On Friday night, mourners flocked to the Hollywood Roosevelt Hotel for the We the Women’s Wake spearheaded by Nathalie Love and Samantha Ressler to celebrate the end of 2017. The pair, who co-starred and produced the web series That’s What She Said, collaborated to create an occasion to empower women in the arts and directly support LAUSD.

The event, held in the Blossom Ballroom, oozed with Hollywood history as guests poured into the site of the first Academy Awards. In response to invitations that read:,“Please come pay your disrespects to a year we all dearly hope to forget,” attendees wore black in full funeral-inspired fashion.

“2017 can only be described — to use a presidential term — as a shithole,” said Ressler, before the night proceeded with eulogies written by Bess Kalb (Jimmy Kimmel Live!), Bridger Winegar (Jimmy Kimmel Live!, Unbreakable Kimmy Schmidt), Jess Dweck (The Tonight Show Starring Jimmy Fallon, SMILF, Big Mouth), Jocelyn Richards (I Love You, America) and Megan Amram (The Good Place, Silicon Valley, Parks and Recreation).

Comedian Sabrina Jalees performed the first tribute, beginning her speech by declaring the death of facts. To emphasize her statement, Jalees requested the audience audibly gasp after she repeated the declaration for a second time.

After humorous tears, Jalees' final words included, “If facts were still here, it would tell us to fight on — and we don’t look good in mom jeans.”
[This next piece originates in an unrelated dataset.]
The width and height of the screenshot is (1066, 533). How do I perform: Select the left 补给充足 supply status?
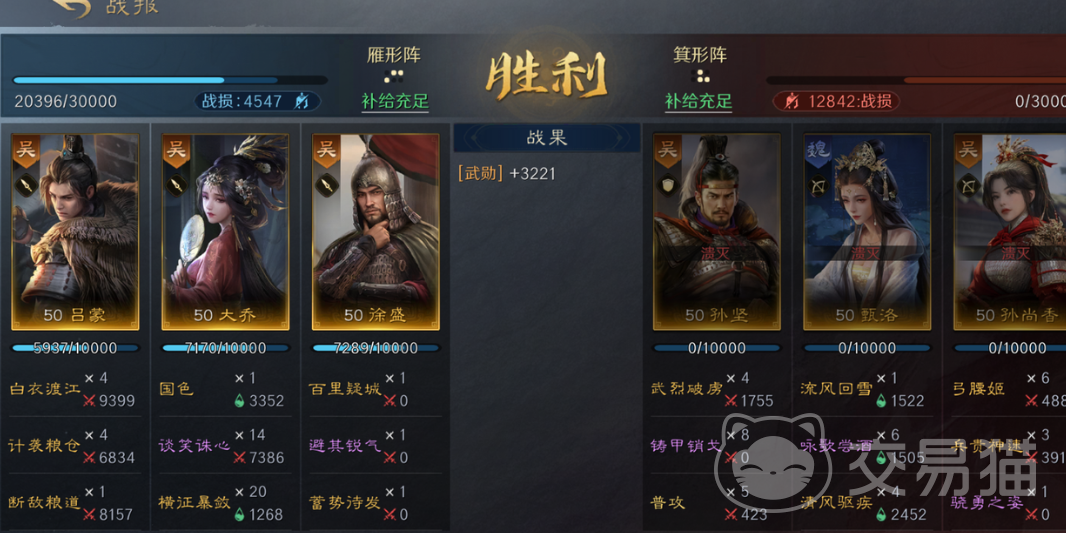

Alongside a methodically planned dinner menu, tall glass candles featuring angels and religious symbols flickered, further resembling a candlelight vigil.

Comedian Emily Heller, who has appeared on Conan and Chelsea Lately, read her eulogy for the United States presidency. She acted stunned by the death saying, “He wasn’t even sick, and as an institution had some brushes with death — War of 1812, Woodward and Bernstein…” — but “by January 20th, he was gone — still there, but nothing behind the eyes.”

Heller concluded by saying, “In lieu of flowers, move back to the swing states you came from and vote.”

Girlfriend's Guide to Divorce's Kosha Patel spoke in memory of tolerance, which the group declared died in 2017, as well.

Patel cheekily said, “Now that tolerance is gone, all I can say is 'Fuck tolerance,' because it was a snowflake and would want you to cry your liberal tears — what a loser.”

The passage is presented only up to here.